Cross-view and Cross-pose Completion for 3D Human Understanding
- URL: http://arxiv.org/abs/2311.09104v2
- Date: Thu, 18 Apr 2024 09:03:04 GMT
- Title: Cross-view and Cross-pose Completion for 3D Human Understanding
- Authors: Matthieu Armando, Salma Galaaoui, Fabien Baradel, Thomas Lucas, Vincent Leroy, Romain Brégier, Philippe Weinzaepfel, Grégory Rogez,
- Abstract summary: We propose a pre-training approach based on self-supervised learning that works on human-centric data using only images.
We pre-train a model for body-centric tasks and one for hand-centric tasks.
With a generic transformer architecture, these models outperform existing self-supervised pre-training methods on a wide set of human-centric downstream tasks.
- Score: 22.787947086152315
- License: http://arxiv.org/licenses/nonexclusive-distrib/1.0/
- Abstract: Human perception and understanding is a major domain of computer vision which, like many other vision subdomains recently, stands to gain from the use of large models pre-trained on large datasets. We hypothesize that the most common pre-training strategy of relying on general purpose, object-centric image datasets such as ImageNet, is limited by an important domain shift.
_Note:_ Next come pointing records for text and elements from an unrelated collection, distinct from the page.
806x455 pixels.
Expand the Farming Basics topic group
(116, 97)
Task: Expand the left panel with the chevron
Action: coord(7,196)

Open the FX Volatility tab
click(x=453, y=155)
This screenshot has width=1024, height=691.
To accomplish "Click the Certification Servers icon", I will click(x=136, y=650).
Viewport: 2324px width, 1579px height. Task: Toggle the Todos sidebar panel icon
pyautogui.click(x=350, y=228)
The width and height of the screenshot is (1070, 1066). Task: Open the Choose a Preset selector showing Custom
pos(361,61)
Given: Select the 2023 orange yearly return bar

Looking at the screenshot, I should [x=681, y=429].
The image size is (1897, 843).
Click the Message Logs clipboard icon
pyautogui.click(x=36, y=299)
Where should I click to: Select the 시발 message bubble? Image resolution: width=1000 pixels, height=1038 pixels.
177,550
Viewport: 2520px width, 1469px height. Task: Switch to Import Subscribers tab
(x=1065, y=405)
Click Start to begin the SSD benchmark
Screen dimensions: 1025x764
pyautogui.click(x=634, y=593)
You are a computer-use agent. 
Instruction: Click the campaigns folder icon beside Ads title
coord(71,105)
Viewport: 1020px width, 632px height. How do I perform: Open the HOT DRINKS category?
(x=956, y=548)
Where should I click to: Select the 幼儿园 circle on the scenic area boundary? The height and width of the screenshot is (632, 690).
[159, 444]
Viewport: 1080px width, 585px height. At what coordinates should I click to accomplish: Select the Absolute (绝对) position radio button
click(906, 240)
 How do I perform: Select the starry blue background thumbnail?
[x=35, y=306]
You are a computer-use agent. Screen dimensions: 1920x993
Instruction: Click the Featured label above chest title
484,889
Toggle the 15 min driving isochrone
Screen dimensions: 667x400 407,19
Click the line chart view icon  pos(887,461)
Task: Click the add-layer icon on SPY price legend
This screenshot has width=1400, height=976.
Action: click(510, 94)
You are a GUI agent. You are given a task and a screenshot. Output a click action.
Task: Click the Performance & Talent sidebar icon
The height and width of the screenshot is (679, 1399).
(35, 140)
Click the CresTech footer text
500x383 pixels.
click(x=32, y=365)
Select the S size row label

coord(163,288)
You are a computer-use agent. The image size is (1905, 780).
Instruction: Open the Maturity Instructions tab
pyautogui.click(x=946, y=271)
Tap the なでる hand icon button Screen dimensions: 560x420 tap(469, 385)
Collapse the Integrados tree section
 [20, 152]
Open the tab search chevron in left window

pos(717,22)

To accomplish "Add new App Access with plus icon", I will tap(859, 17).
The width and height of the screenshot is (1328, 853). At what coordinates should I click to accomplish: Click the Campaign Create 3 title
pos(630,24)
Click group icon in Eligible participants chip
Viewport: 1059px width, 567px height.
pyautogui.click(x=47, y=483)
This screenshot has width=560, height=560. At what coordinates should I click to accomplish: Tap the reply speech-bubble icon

On the other hand, collecting domain-specific ground truth such as 2D or 3D labels does not scale well. Therefore, we propose a pre-training approach based on self-supervised learning that works on human-centric data using only images. Our method uses pairs of images of humans: the first is partially masked and the model is trained to reconstruct the masked parts given the visible ones and a second image. It relies on both stereoscopic (cross-view) pairs, and temporal (cross-pose) pairs taken from videos, in order to learn priors about 3D as well as human motion. We pre-train a model for body-centric tasks and one for hand-centric tasks. With a generic transformer architecture, these models outperform existing self-supervised pre-training methods on a wide set of human-centric downstream tasks, and obtain state-of-the-art performance for instance when fine-tuning for model-based and model-free human mesh recovery.